(Stored data)
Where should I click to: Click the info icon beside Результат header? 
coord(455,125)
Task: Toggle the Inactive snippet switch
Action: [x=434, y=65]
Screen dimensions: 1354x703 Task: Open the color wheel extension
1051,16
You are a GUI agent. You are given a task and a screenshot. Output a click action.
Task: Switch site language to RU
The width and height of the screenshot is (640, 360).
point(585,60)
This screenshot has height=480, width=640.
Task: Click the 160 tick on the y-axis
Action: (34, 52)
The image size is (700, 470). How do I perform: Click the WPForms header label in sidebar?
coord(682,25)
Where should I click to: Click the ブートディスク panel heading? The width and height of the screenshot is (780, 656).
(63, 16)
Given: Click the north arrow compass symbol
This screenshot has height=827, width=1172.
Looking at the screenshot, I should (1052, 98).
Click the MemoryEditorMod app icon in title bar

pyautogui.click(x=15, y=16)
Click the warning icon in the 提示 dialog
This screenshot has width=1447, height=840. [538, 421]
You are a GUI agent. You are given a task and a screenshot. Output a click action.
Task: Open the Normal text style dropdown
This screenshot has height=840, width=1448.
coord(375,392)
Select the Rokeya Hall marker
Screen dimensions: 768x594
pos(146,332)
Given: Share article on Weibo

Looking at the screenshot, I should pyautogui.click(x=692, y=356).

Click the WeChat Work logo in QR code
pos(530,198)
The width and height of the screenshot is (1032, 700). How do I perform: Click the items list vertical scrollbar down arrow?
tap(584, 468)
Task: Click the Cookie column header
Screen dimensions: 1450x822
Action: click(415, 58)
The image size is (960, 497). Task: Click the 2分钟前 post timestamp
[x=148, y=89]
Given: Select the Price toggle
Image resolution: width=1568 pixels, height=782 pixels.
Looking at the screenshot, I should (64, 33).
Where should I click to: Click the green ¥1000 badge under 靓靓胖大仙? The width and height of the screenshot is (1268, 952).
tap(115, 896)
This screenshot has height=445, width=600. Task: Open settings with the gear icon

**Task statement:**
Write out, without alteration, the line that contains "Given: Click the north arrow compass symbol" and all subsequent lines down to the end of the data above.

**The completed task:**
Given: Click the north arrow compass symbol
This screenshot has height=827, width=1172.
Looking at the screenshot, I should (1052, 98).
Click the MemoryEditorMod app icon in title bar

pyautogui.click(x=15, y=16)
Click the warning icon in the 提示 dialog
This screenshot has width=1447, height=840. [538, 421]
You are a GUI agent. You are given a task and a screenshot. Output a click action.
Task: Open the Normal text style dropdown
This screenshot has height=840, width=1448.
coord(375,392)
Select the Rokeya Hall marker
Screen dimensions: 768x594
pos(146,332)
Given: Share article on Weibo

Looking at the screenshot, I should pyautogui.click(x=692, y=356).

Click the WeChat Work logo in QR code
pos(530,198)
The width and height of the screenshot is (1032, 700). How do I perform: Click the items list vertical scrollbar down arrow?
tap(584, 468)
Task: Click the Cookie column header
Screen dimensions: 1450x822
Action: click(415, 58)
The image size is (960, 497). Task: Click the 2分钟前 post timestamp
[x=148, y=89]
Given: Select the Price toggle
Image resolution: width=1568 pixels, height=782 pixels.
Looking at the screenshot, I should (64, 33).
Where should I click to: Click the green ¥1000 badge under 靓靓胖大仙? The width and height of the screenshot is (1268, 952).
tap(115, 896)
This screenshot has height=445, width=600. Task: Open settings with the gear icon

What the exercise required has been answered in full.